Key concerns and recommendations
Highlighted here are some key concerns the CBA has with the bill:
- Bill C-22 creates new law enforcement and national security authorities in Part 1 and requires electronic service providers to create new capabilities in Part 2. While both parts are under the banner of “lawful access”, they are distinct enough that separate bills would improve debate and discussion.
- Regarding voluntary disclosure and immunity, a significant concern is that no information demand is necessary for a peace officer or public officer to “ask” for information if the person is lawfully in possession of the information.
- The CBA is concerned about the balance between the threshold for obtaining subscriber information in light of the scope of data that is included in the definition (services and devices).
- Bill C-22 expands lawful access powers while reducing judicial oversight, materially impacting individual rights and freedoms and imposing costs on the private sector.
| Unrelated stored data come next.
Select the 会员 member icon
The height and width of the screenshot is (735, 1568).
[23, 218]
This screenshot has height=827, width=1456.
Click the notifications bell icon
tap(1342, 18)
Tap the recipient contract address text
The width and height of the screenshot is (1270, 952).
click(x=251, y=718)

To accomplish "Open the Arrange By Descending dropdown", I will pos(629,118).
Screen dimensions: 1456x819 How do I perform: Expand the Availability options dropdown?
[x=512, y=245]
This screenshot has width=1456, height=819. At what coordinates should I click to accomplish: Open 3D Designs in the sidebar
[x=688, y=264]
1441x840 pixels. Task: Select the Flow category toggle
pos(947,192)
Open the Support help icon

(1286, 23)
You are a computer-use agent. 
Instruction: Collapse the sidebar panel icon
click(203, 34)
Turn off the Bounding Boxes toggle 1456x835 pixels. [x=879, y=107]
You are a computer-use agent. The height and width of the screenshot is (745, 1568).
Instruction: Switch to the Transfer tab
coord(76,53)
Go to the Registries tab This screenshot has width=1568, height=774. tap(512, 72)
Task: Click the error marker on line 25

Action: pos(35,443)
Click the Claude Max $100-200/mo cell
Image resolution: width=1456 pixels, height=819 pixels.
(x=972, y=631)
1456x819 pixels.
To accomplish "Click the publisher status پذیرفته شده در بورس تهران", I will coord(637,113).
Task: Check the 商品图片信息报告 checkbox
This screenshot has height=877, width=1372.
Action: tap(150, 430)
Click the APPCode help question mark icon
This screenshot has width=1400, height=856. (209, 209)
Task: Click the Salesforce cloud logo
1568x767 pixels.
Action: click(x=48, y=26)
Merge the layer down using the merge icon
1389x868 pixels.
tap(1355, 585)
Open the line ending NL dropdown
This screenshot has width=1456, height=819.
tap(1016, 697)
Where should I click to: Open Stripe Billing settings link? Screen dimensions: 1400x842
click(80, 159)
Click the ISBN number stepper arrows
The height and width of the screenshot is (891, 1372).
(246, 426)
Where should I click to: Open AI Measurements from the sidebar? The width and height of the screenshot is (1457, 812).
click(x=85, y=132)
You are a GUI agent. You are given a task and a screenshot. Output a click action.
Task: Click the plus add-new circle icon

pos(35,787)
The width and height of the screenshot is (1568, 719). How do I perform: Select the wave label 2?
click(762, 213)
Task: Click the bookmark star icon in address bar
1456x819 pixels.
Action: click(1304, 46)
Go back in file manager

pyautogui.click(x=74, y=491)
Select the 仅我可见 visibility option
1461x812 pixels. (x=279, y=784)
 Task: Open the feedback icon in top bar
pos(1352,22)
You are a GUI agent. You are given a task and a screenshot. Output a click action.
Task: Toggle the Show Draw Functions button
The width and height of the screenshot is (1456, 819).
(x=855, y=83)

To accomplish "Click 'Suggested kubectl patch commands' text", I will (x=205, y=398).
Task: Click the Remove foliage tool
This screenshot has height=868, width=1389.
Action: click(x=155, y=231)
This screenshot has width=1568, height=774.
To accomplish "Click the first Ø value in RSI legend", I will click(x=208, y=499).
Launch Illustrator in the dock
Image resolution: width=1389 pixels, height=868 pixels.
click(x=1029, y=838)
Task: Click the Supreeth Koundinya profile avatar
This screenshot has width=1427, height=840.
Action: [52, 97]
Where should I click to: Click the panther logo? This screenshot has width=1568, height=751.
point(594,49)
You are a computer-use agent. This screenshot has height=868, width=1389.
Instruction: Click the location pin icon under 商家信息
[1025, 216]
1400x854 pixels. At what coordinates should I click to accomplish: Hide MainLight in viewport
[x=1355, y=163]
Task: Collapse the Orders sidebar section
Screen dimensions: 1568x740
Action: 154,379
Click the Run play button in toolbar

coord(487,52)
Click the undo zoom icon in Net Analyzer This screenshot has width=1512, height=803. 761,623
Such changes require strong evidence of necessity and a proportionate impact on rights, which the government has not provided.
- Part 1 of Bill C-22 reduces judicial oversight, while the combination of expanded powers, limited transparency, and limited safeguards in Part 2 creates serious risks to individual rights and freedoms.
- The bill risks violating the s. 8 Charter protection against unreasonable search and seizure.
Below are some CBA recommendations to improve the bill:
- That use of information collected by law enforcement or national security authorities be limited to specific, statutorily defined purposes connected with the purposes for which was collected, with explicit prohibitions on secondary use beyond the initial authorization.
- The new Act should not override privacy rights or accountability mechanisms in other statutes.
- Section 7 empowers the Minister of Public Safety and Emergency Preparedness to issue Ministerial Orders imposing obligations on ESPs. There is no evidence that assistance orders under the Code or CSIS Act are inadequate and recommends that Ministerial Orders be removed from the bill.
- The CBA supports annual public reporting obligations to Parliament and an oversight mechanism such as the Privacy Commissioner, the National Security and Intelligence Review agency, or another designated tribunal, to audit compliance, review complaints, and investigate overreach or misuse.
- The CBA recommends public and stakeholder consultation, particularly from privacy, legal, and civil liberties organizations.
Why this matters
Bill C-22 has significant implications that affect Canadians’ privacy, safety and cybersecurity interests. The government must avoid deferring core definitions and obligations to future regulations. Legislation expanding government powers must be clear to ensure legal predictability and prevent function creep. The recommendations put forward by the CBA are intended to be a good faith contribution to Parliament’s important deliberations in crafting laws that are effective, understandable and consistent with the Charter.